■ Task description:
Among the records, which lines include "screenshot"? List them.

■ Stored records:
--- START ---
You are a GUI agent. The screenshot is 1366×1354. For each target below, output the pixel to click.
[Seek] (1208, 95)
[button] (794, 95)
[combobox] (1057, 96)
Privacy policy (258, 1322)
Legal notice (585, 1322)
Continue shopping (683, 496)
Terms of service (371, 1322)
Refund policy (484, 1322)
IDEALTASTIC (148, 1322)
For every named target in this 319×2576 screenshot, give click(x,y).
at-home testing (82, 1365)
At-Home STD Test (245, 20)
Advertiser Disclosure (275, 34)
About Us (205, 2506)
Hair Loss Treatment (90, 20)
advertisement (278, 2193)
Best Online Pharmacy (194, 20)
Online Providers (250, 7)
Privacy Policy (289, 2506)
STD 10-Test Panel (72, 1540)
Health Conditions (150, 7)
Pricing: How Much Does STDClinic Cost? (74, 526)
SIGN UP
--- END ---
■ Written solution:
You are a GUI agent. The screenshot is 1366×1354. For each target below, output the pixel to click.
For every named target in this 319×2576 screenshot, give click(x,y).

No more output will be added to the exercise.